## DIRECTIONS
In full and exactly, please return the records, but keep out the pictures.

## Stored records
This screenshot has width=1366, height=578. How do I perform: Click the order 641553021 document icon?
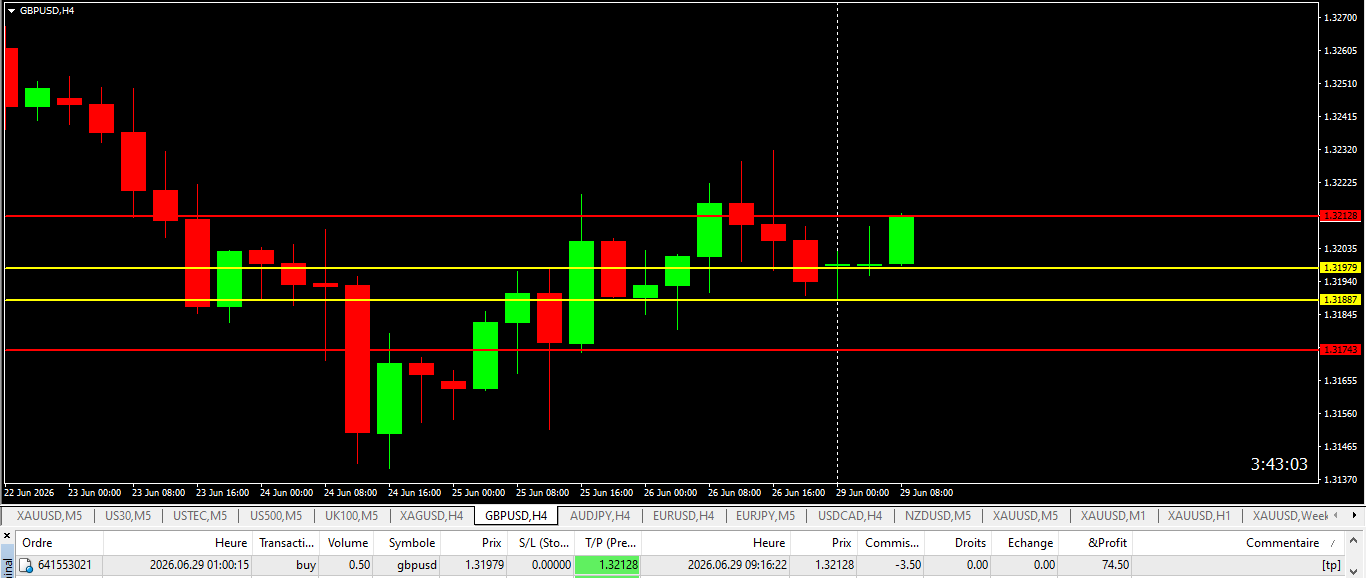tap(27, 565)
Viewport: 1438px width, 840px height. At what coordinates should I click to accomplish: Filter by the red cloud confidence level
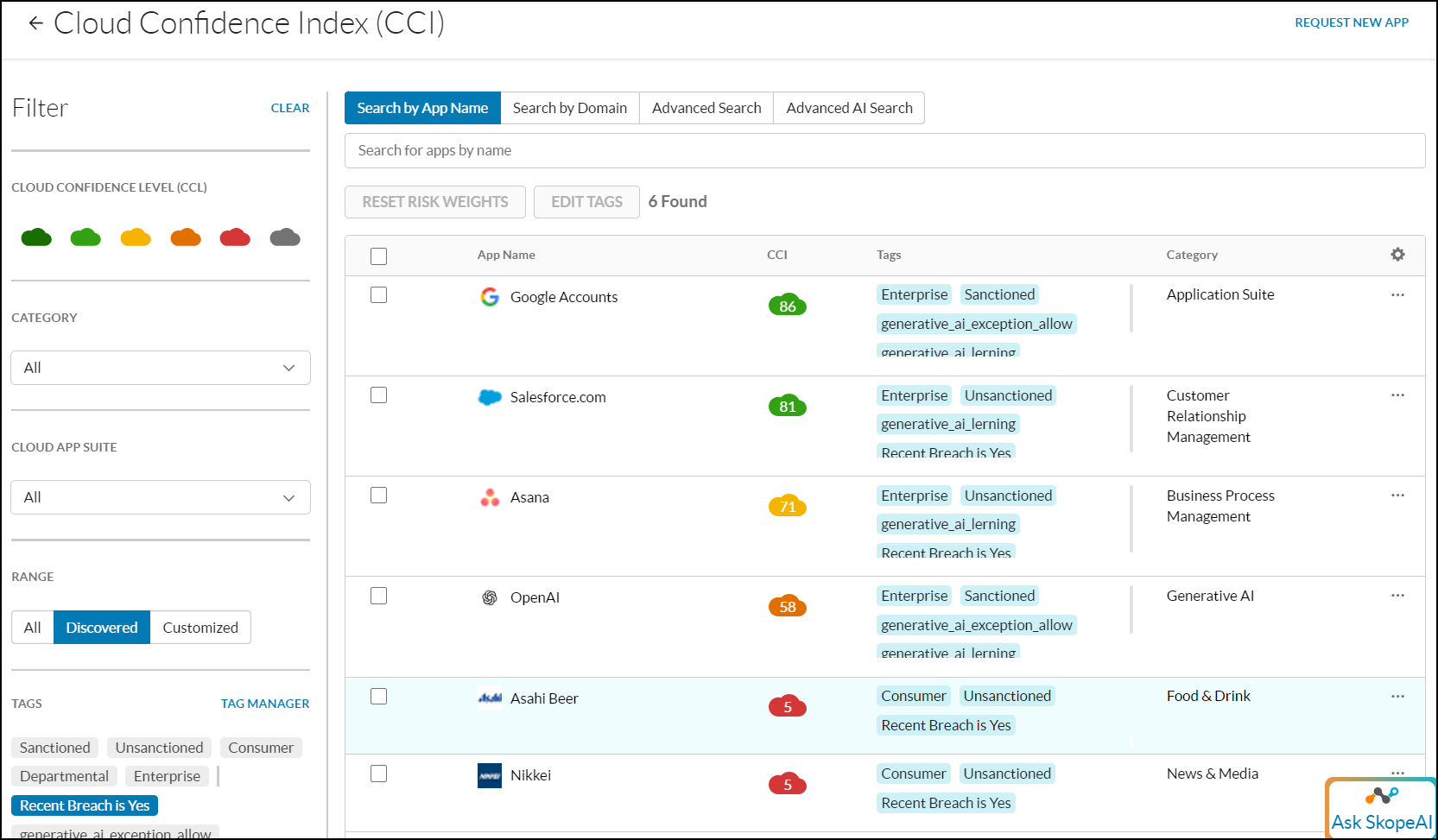[x=235, y=237]
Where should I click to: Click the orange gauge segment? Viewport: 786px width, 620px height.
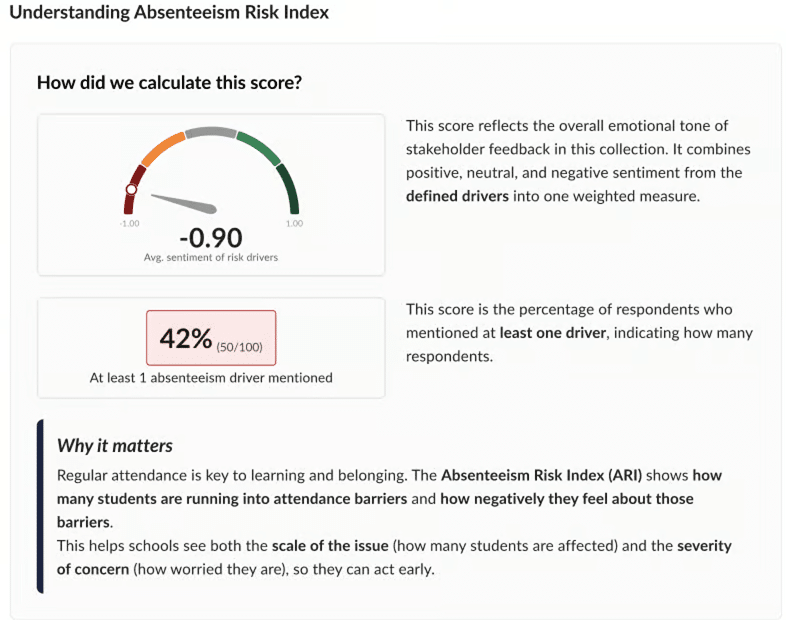[162, 148]
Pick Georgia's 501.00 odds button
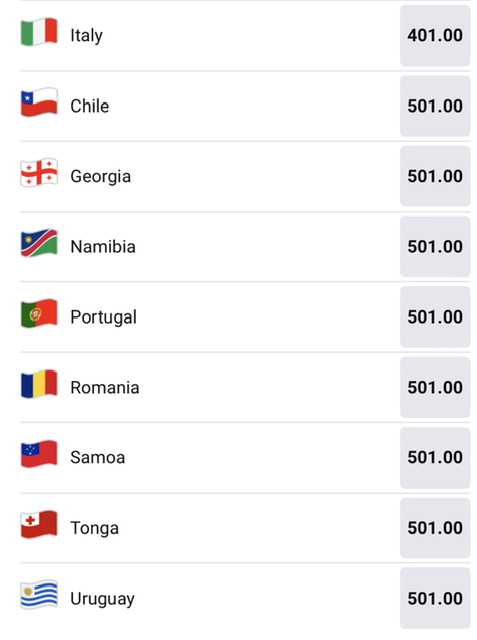The width and height of the screenshot is (477, 640). pyautogui.click(x=435, y=176)

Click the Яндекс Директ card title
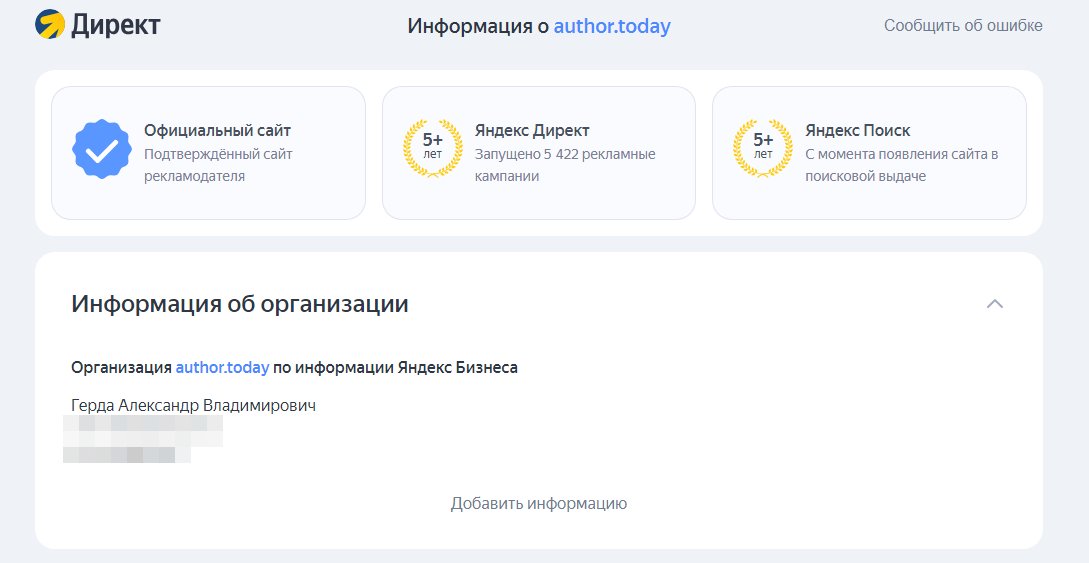coord(532,130)
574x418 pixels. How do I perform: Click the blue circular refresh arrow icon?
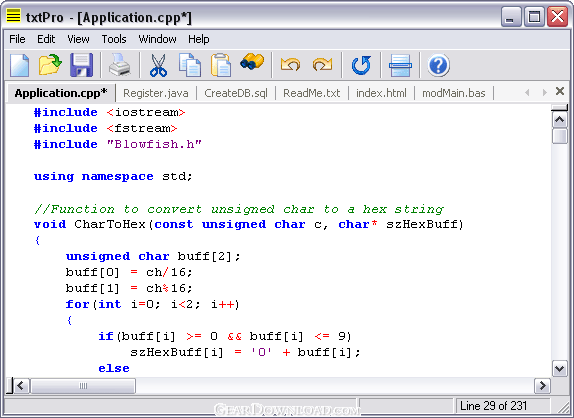point(361,65)
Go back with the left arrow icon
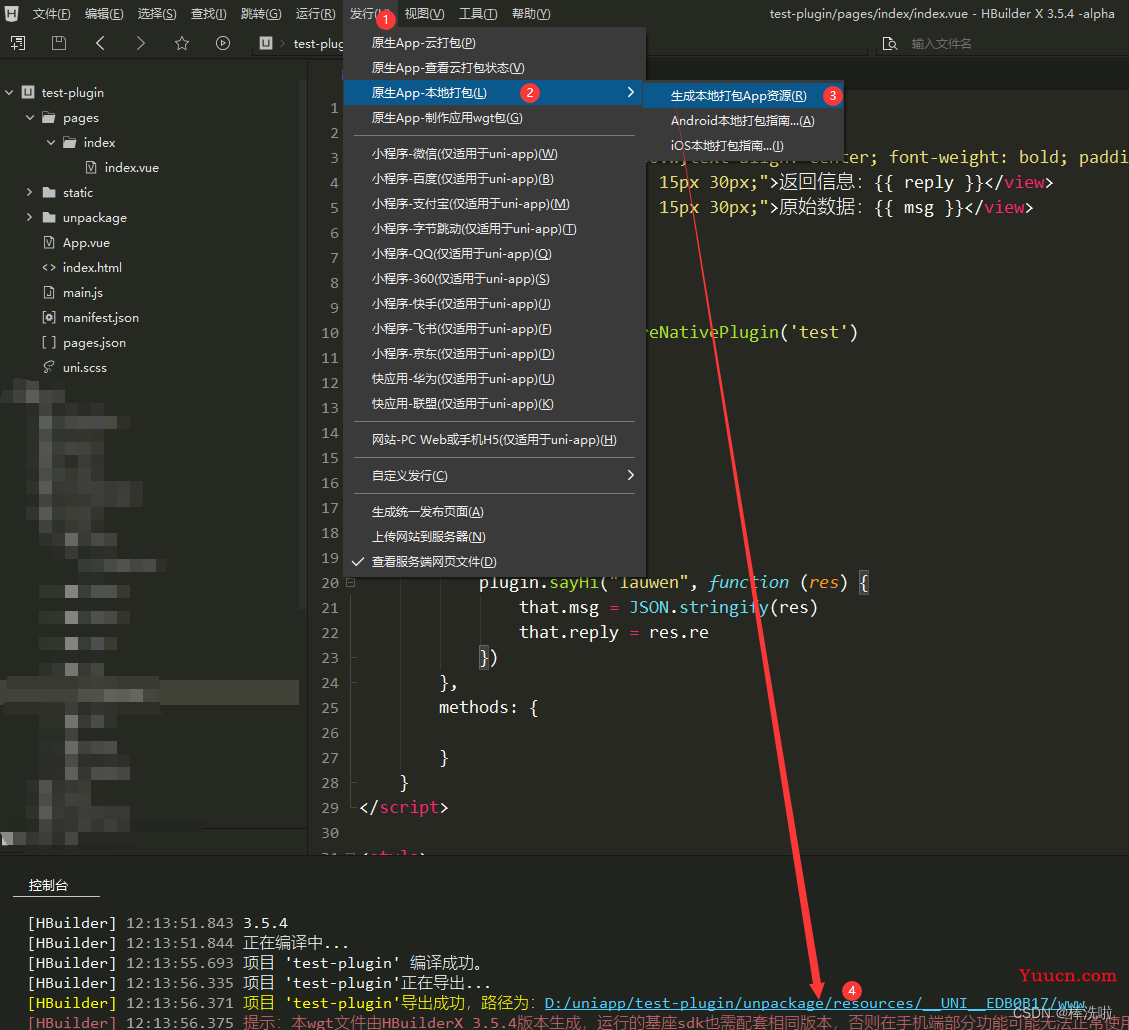This screenshot has width=1129, height=1030. tap(100, 43)
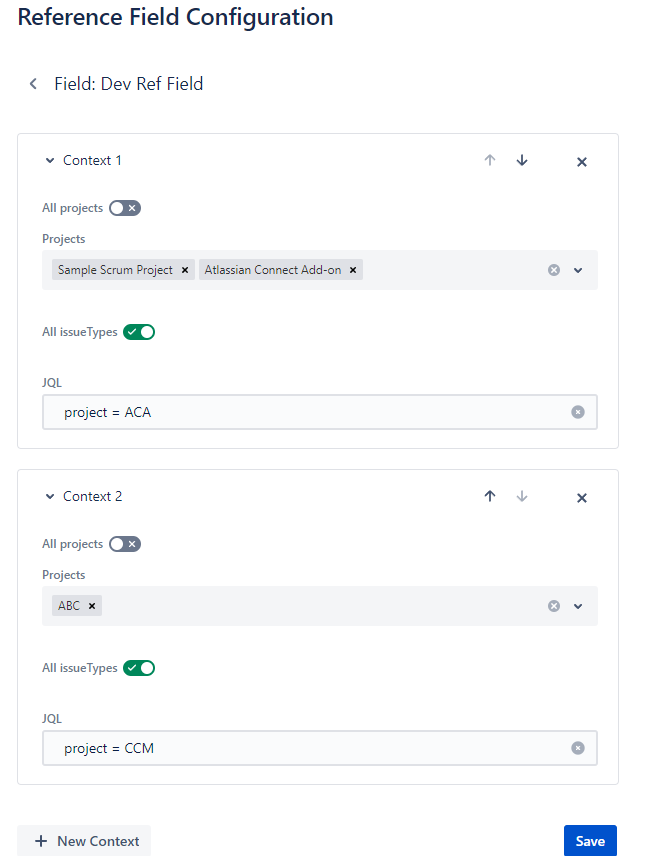
Task: Clear the JQL query in Context 1
Action: point(578,412)
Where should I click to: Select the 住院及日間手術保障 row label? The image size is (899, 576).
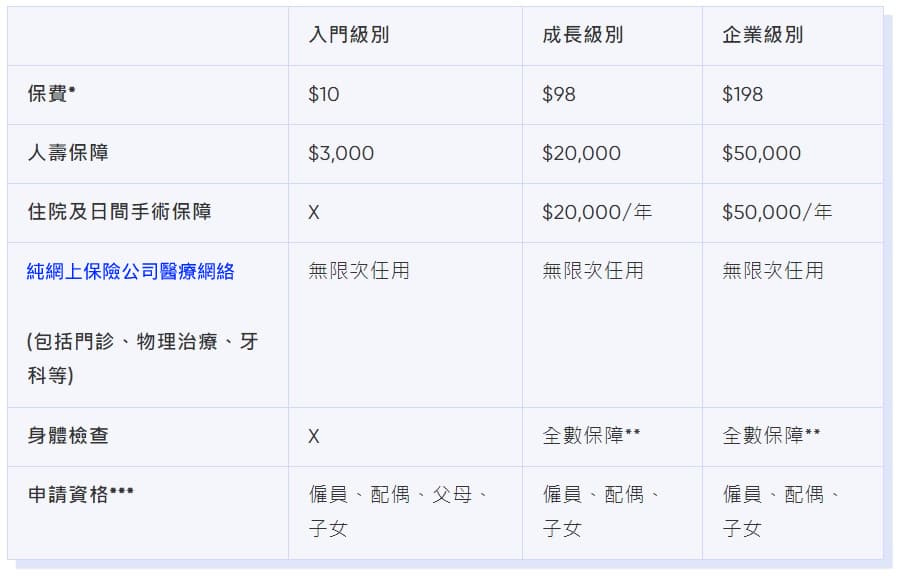(x=119, y=212)
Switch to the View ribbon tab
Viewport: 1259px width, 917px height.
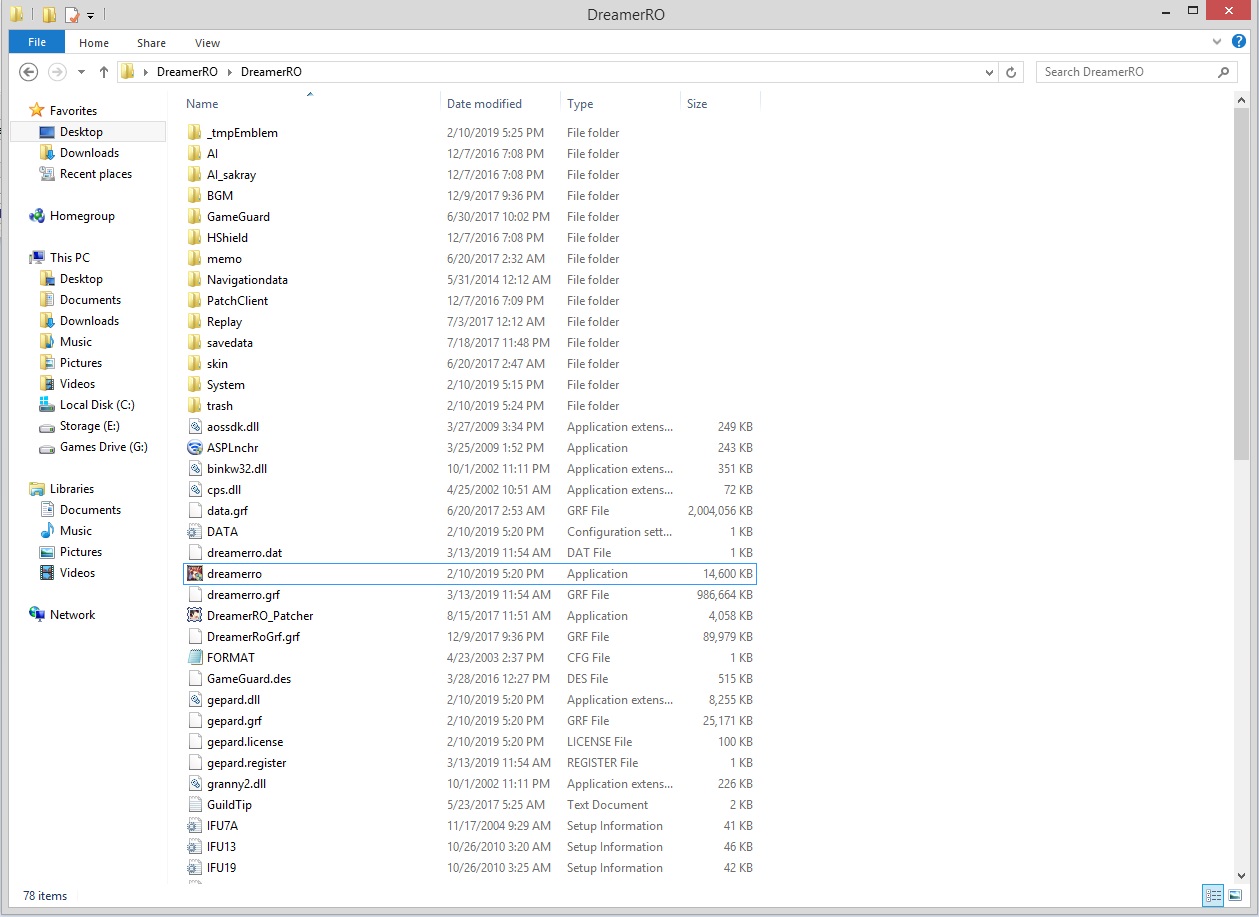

## ANSWER TO THE PROBLEM
This screenshot has width=1366, height=578. How do I perform: Click the order 641553021 document icon?
tap(27, 565)
Viewport: 1438px width, 840px height. At what coordinates should I click to accomplish: Filter by the red cloud confidence level
[x=235, y=237]
Where should I click to: Click the orange gauge segment? Viewport: 786px width, 620px height.
[162, 148]
Pick Georgia's 501.00 odds button
The width and height of the screenshot is (477, 640). pyautogui.click(x=435, y=176)

Click the Яндекс Директ card title
coord(532,130)
574x418 pixels. How do I perform: Click the blue circular refresh arrow icon?
point(361,65)
Go back with the left arrow icon
This screenshot has width=1129, height=1030. tap(100, 43)
Task: Clear the JQL query in Context 1
Action: point(578,412)
Where should I click to: Select the 住院及日間手術保障 row label? The image size is (899, 576).
(x=119, y=212)
Switch to the View ribbon tab
Viewport: 1259px width, 917px height.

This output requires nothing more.